FILSAFAT ZAMAN KONTEMPORER
Kata
filsafat berasal dari bahasa Yunani, philosophia, yang terdiri atas dua kata :
philos (cinta) atau philia (persahabatan, tertarik kepada) dan sophia (hikmah,
kebijaksanaan, pengetahuan). Jadi secara etimologi, filsafat berarti cinta
kebijaksanaan atau kebenaran. Secara umum filsafat berarti upaya manusia untuk
memahami segala sesuatu secara sistematis, radikal, dan kritis. Orang Yunani
senang akan kebijaksanaan yang selalu diarahkan kepada kepandaian secara teoretis
dan praktis. Kepandaian yang bersifat teoretis adalah upaya manusia mencari
pengetahuan yang penuh dengan gagasan dan ide yang tentunya sejalan dengan cara
pikir mereka. Kepandaian yang bersifat praktis adalah upaya mencari pengetahuan
yang diarahkan untuk menemukan kegunaan pengetahuan itu.

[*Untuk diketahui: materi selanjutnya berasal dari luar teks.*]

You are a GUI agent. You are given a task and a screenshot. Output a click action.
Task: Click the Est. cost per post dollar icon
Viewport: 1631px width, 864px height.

Berbicara mengenai ilmu maka tidak akan terlepas dari
filsafat. Semua ilmu, baik ilmu alam maupun ilmu sosial bertolak dari
pengembangannya sebagai filsafat. Perkembangan ilmu pengetahuan terbagi menjadi
beberapa periode sejarah yang setiap periodenya memiliki ciri khas
masing-masing. Periodisasi perkembangan ilmu pengetahuan dimulai dari peradaban
Yunani Kuno, Zaman Pertengahan, Zaman Renaissance, Zaman Modern, dan
Kontemporer, secara ringkas disusun sebagai berikut:
Yunani Kuno
Zaman Yunani Kuno
merupakan awal kebangkitan filsafat secara umum karena menjawab persoalan
disekitarnya dengan rasio dan meninggalkan kepercayaan terhadap mitologi atau
tahyul yang irrasional.
Zaman Pertengahan
Pada masa ini,
para ilmuwannya hampir semua adalah teolog, sehingga aktivitas ilmiah berkaitan
dengan aktivitas keagamaan. Semboyan yang berlaku bagi ilmu pada masa ini
adalah ancilla theologia atau abdi agama.
Zaman Renaissance
Renaissance
berarti lahir kembali (rebirth), yaitu dilahirkannya kembali sebagai manusia
yang bebas untuk berpikir. Zaman ini menjadi indikator bangkitnya kembali
independensi rasionalitas manusia, karena sudah tercatat banyaknya penemuan
spektakuler, seperti teori heliosentris oleh Copernicus, yang merupakan
pemikiran revolusioner, dan kemudian didukung oleh Johanes Kepler (1571 – 1630)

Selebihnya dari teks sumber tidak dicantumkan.